La Vista on Lavaca, an eight-story residential mixed-use tower consisting of 19 condominiums on the top four floors, a three-floor Executive Business Center, and first floor restaurant, is set to emerge from its construction freeze after months of inactivity.
After running into financial problems, the project was halted during a rare mid-construction freeze. Typically, projects do not break ground until they have lined-up enough sales to receive financing to support the entire construction process. The developers of La Vista on Lavaca — which billed the project as “Downtown Living for Grown-up Texans” — began construction after receiving a building permit and a street closure permit last April. They renewed the street closure permit once in November but failed to renew it at it’s recent anniversary. With the interest accumulating quickly and contracts that typically require developers to meet tight deadlines, mid-construction stoppages are extremely rare. Typically, stoppages only occur when projects run out of money or when the developer and key contractors win-up in a legal dispute.

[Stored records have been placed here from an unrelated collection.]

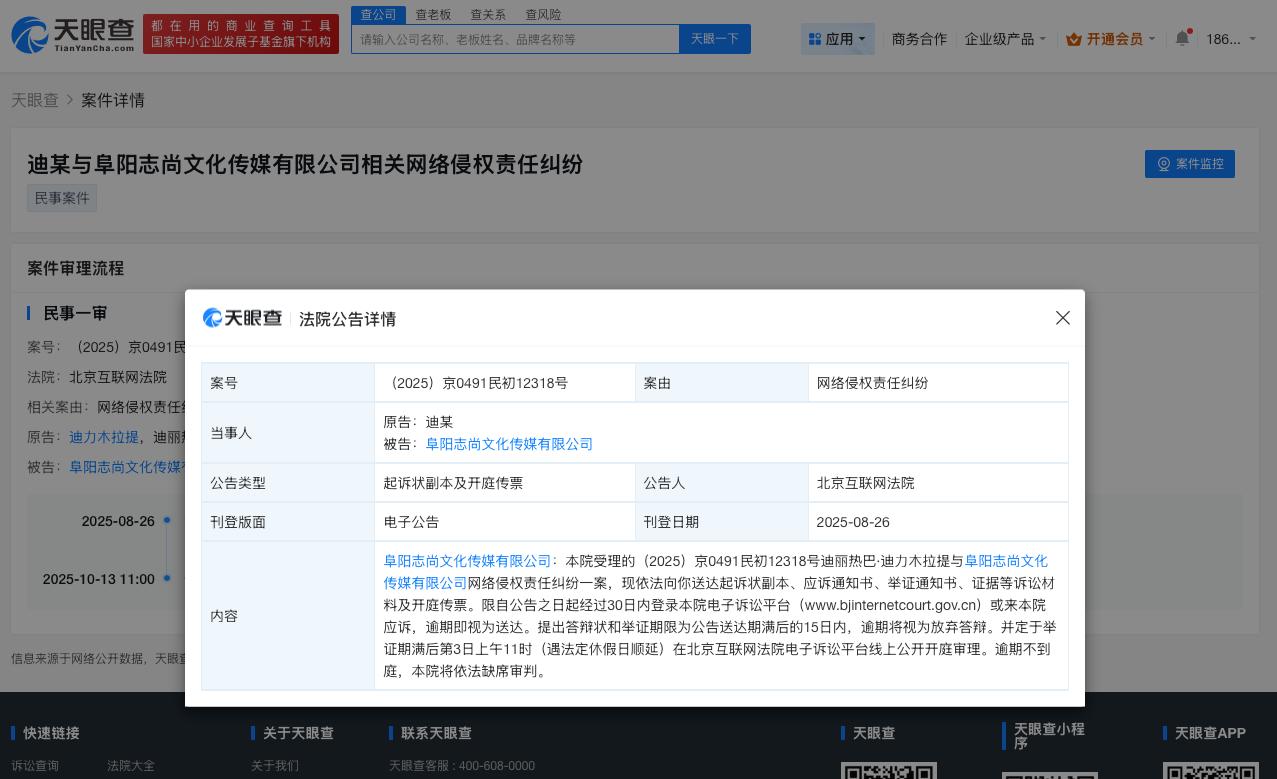1277x779 pixels.
Task: Switch to the 查风险 search tab
Action: (x=542, y=14)
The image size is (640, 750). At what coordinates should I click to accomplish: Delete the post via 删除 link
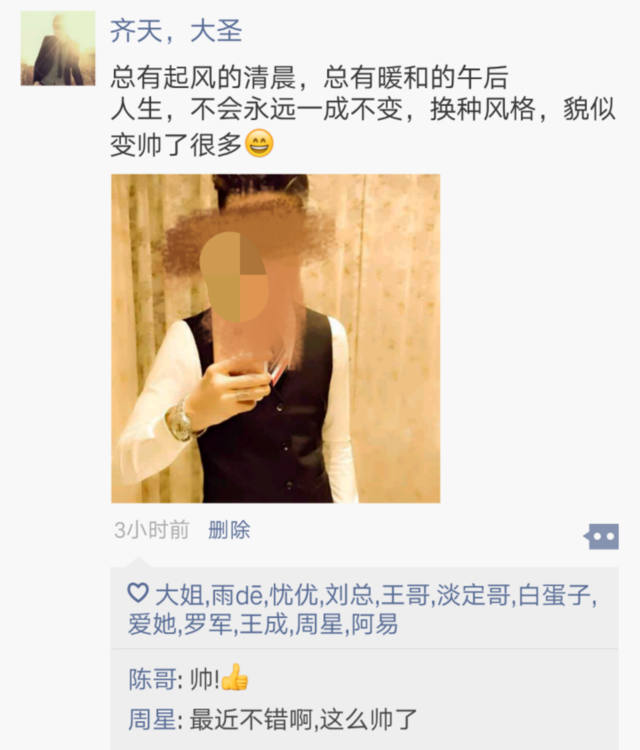[x=229, y=530]
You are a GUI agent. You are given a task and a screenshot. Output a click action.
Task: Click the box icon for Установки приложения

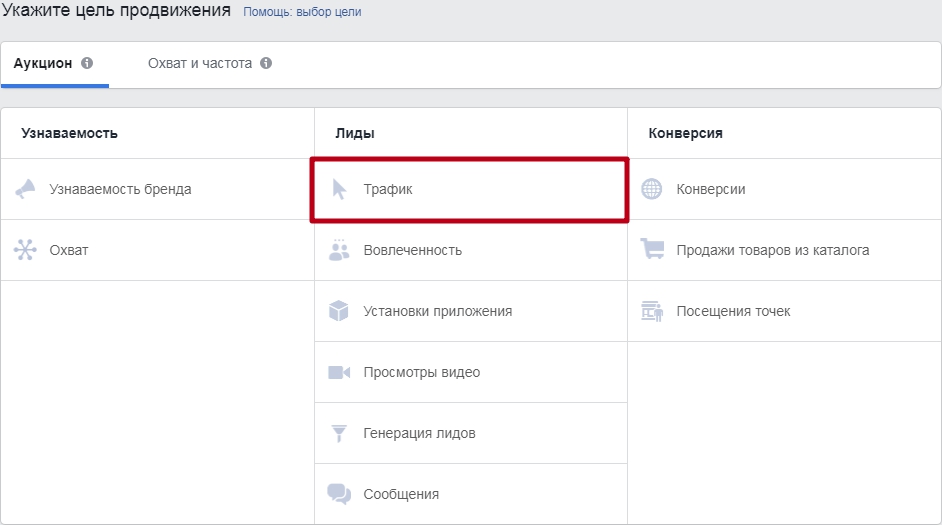point(339,311)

In the latest move, one of the founding partners has sold the shares of another partner to a syndicate of three new investors. With fresh capital injected into the project, La Vista on Lavaca is set to resume construction in January.
Here is a summary from the Austin Business Journal:
A $30 million condominium project near the University of Texas that’s been delayed for eight years has new partners that plan to move it forward again.Mary Guerrero-McDonald, one of the original partners in the project, says she has sold a portion of the LaVista on Lavaca condominium project for an undisclosed amount to three new partners: Mac Pike, a partner in the Sutton Co.; Austin real estate developer Jimmy Nassour; and a third undisclosed partner.Guerrero-McDonald had previously partnered with Gene Fondren, a lobbyist for the Texas Automobile Dealers Association who suffered a stroke. Guerrero-McDonald says she sold Fondren’s portion to the three new investors, and says she will remain involved as a partner.Pike declined to say how much Sutton and the two investors paid for the project, but says construction should start again in early January.